Die Zeiten haben sich freilich geändert. Die Möglichkeiten der digitalen Verbreitung haben die Senderzahl, die ein Haushalt empfangen kann, vervielfacht; von der Vermehrung des Gesamtangebots angesichts nonlinearer Verbreitungswege einmal ganz zu schweigen.
Wieso um alles in der Welt verdonnert man RTL und Sat.1 also auch im Jahre 2014 immer noch dazu, größtenteils heillos unprofitable, aber teure Formate zu zeigen, die in einigen Fällen nur ein verschwindend geringes Publikum erreichen?
Das Ziel dieser Maßnahme ist es, für eine größere Meinungsvielfalt im Programm jener Sender zu sorgen. Ob das gelingt, darf bestritten werden. Schon vor fast zehn Jahren ließ sich der Ex-Sat.1-Geschäftsführer Roger Schawinski in seinem Buch „Die TV-Falle“ seitenweise über seine Auseinandersetzungen mit dctp-Chef Alexander Kluge aus und beklagte vor allem, dass die Verpflichtung seines Senders, diese Programme zu zeigen, im Endeffekt keinerlei Sinn erfüllte. Erstens hat die meisten kein Mensch je gesehen. Zweitens waren «Weck up» und das «Sat.1-Morgenmagazin» oder «Planetopia» und das damalige «Galileo» inhaltlich kaum voneinander zu unterscheiden. Und drittens kommen die meisten dieser Produktionen von einer Hand voll Firmen, was dem Anspruch an Vielfalt trivialerweise zuwider läuft.

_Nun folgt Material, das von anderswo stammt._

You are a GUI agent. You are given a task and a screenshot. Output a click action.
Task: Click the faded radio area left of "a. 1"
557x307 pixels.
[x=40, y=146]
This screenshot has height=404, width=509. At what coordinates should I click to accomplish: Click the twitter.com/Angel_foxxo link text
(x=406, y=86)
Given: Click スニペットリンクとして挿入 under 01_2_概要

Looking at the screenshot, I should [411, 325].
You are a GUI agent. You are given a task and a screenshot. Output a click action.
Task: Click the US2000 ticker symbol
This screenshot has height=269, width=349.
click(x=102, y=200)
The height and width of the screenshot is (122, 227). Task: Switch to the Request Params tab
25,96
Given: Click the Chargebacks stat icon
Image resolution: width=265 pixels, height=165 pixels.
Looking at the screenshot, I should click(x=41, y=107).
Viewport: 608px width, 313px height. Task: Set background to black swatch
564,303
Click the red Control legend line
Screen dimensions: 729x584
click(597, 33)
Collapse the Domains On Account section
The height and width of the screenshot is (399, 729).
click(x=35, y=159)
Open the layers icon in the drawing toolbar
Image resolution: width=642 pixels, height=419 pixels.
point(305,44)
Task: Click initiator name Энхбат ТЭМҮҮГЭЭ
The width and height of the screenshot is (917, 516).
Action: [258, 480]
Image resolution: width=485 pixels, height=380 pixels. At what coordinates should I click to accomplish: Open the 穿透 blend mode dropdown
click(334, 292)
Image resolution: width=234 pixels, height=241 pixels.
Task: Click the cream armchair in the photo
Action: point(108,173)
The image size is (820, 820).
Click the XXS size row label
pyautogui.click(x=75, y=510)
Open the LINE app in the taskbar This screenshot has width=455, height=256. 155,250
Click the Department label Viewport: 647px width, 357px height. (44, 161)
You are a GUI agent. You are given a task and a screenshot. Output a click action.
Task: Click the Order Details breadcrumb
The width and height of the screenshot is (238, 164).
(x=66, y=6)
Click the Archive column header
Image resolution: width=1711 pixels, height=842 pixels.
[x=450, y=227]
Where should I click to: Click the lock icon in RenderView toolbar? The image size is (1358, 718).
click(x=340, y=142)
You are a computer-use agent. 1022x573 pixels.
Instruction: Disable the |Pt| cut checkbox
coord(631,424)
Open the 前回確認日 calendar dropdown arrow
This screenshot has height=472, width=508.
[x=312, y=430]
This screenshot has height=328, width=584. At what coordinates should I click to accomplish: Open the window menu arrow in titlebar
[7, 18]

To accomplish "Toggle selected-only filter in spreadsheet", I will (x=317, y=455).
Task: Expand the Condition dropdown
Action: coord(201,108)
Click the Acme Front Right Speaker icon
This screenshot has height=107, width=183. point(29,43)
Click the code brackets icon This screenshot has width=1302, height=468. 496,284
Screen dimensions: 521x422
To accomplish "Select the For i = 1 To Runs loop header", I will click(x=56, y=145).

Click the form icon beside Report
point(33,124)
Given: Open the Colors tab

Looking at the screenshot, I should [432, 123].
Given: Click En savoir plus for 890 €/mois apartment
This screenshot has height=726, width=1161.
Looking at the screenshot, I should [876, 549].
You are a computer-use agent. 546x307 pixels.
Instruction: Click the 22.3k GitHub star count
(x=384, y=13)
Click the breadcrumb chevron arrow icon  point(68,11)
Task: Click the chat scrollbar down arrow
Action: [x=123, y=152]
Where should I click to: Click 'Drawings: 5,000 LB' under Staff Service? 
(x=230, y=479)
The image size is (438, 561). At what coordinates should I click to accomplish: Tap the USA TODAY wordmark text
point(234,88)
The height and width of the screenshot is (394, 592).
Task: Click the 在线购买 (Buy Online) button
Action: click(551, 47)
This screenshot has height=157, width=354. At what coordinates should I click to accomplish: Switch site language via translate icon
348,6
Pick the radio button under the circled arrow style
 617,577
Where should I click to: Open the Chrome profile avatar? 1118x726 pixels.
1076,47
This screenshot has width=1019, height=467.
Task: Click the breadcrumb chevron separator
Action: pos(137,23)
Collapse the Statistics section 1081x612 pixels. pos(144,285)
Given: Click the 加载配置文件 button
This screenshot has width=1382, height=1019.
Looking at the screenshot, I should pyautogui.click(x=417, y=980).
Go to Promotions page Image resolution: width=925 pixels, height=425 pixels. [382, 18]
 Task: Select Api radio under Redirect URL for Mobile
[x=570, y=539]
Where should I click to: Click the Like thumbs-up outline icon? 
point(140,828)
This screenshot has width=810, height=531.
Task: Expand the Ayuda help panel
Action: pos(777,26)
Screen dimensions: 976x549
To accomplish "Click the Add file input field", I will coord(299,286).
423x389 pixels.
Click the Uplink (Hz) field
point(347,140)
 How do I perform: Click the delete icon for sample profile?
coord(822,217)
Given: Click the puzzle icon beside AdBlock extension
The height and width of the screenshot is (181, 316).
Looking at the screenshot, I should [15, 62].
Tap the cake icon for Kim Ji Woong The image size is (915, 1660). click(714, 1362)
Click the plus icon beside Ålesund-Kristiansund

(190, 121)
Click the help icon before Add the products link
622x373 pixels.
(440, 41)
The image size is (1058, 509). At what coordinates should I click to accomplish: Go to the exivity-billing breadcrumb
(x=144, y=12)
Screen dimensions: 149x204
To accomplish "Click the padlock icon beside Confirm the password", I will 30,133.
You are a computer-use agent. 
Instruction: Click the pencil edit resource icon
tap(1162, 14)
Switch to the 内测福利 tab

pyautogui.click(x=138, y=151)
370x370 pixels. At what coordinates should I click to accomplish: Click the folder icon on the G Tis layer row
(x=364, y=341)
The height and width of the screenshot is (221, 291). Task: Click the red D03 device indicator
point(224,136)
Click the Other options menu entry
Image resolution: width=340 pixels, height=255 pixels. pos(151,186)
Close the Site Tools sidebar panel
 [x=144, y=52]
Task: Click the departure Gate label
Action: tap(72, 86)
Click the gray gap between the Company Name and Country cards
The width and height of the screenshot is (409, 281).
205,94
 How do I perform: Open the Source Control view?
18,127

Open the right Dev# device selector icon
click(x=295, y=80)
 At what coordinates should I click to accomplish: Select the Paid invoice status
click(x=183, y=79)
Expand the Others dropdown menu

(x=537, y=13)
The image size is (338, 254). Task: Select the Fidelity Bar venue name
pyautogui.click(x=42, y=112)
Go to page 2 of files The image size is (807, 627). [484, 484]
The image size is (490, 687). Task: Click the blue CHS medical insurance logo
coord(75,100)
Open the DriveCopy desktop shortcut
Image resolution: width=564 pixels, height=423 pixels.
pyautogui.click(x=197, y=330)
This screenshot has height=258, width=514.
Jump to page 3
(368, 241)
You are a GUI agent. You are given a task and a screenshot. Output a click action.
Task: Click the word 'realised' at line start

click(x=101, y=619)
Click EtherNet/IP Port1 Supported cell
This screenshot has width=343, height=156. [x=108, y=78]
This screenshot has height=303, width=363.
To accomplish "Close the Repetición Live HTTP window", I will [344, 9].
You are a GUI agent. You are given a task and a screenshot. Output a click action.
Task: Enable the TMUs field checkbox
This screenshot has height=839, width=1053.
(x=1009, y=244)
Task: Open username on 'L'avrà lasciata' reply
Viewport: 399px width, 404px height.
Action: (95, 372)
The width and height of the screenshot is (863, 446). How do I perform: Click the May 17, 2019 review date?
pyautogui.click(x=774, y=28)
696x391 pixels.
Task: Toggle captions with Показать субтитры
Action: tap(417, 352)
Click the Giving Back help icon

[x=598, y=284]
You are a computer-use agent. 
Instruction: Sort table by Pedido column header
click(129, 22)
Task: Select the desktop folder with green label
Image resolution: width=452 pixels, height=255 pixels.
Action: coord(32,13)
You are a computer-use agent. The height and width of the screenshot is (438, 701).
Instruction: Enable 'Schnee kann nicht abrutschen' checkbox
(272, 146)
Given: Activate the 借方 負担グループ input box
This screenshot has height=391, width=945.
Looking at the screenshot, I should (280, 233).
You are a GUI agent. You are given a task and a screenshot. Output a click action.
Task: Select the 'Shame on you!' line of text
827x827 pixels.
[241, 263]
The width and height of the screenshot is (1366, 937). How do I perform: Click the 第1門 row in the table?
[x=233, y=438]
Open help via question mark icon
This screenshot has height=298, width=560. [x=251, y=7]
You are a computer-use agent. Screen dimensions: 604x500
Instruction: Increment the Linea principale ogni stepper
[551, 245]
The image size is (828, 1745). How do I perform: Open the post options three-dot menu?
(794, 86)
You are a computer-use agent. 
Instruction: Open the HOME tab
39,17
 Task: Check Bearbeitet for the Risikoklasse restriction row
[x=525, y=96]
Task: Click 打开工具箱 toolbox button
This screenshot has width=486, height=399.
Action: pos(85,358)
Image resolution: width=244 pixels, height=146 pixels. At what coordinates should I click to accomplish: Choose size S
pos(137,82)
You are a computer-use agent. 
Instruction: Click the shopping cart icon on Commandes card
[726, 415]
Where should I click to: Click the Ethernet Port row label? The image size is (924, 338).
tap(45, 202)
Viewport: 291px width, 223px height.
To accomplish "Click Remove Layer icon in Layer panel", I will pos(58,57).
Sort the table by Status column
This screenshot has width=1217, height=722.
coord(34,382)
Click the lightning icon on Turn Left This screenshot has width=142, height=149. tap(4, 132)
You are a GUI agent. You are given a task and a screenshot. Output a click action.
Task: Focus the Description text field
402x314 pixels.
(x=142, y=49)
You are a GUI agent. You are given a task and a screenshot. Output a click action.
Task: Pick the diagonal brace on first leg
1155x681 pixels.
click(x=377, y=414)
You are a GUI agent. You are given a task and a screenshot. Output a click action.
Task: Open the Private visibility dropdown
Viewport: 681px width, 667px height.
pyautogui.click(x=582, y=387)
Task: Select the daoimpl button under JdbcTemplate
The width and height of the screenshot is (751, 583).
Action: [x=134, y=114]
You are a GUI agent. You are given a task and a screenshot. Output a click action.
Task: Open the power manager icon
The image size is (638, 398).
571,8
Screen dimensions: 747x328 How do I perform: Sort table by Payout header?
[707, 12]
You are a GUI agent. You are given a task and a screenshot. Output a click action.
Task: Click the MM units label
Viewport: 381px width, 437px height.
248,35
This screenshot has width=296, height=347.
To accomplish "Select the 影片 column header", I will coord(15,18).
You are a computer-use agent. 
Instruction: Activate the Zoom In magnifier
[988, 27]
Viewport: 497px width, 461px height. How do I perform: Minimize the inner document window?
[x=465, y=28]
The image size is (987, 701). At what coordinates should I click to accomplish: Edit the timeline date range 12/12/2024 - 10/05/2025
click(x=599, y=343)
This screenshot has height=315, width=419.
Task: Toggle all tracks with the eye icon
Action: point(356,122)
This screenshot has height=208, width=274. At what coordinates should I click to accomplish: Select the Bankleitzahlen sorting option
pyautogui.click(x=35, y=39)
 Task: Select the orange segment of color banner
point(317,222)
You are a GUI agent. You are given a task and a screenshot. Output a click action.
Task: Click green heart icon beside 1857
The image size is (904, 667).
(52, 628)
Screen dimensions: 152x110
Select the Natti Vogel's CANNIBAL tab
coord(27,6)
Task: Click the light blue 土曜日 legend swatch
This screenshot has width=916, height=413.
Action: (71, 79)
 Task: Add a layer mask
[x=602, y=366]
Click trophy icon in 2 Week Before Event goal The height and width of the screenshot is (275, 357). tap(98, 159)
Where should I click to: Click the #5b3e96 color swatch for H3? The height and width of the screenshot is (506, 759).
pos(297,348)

Bei weitem nicht alle Formate in der Riege der Drittsendelizenzen können die hohe inhaltliche Qualität aufweisen, mit denen ihre Notwendigkeit im Infotainment-Umfeld oft begründet wird. Sicher: «Ten to Eleven» hat man als Intellektueller mit einem Hang zum Wahnsinn immer gerne gesehen. «Stern tv» oder «Planetopia» sind dagegen vielmehr solides Gebrauchsfernsehen. Dass das einen derart hohen qualitativen Beitrag zur Meinungsvielfalt beisteuert, dass man private Unternehmen in ihrer Handlungsfähigkeit beschneidet, darf bezweifelt werden.
Am Schluss wirkt diese Regulierung wie ein Relikt aus fernen Tagen, das den Privatsendern von heute aber immer noch hohe Kosten aufbürdet und allzu oft den Audience Flow zertrümmert.
Zumindest letzterem könnte man vorbeugen, wenn man es den Sendern wenigstens freistellen würde, auf welchen Slots sie ihre Zwangssendungen zeigen. Würde man sie gleich noch den Verbreitungsweg wählen lassen und ihnen somit die Option eröffnen, die etwas, nun ja, sonderbareren Formate allein online zu verbreiten (wo sie ihre Zuschauer wohl eben so gut oder schlecht finden würden wie derzeit im linearen Fernsehen), wäre das wohl noch fortschrittlicher.
Aber fortschrittlich und Regulierungsanstalten – das ist ja so eine Sache. Vor allem, wenn die meisten Statuten so klingen, als hätte sie noch Adenauer persönlich verfasst.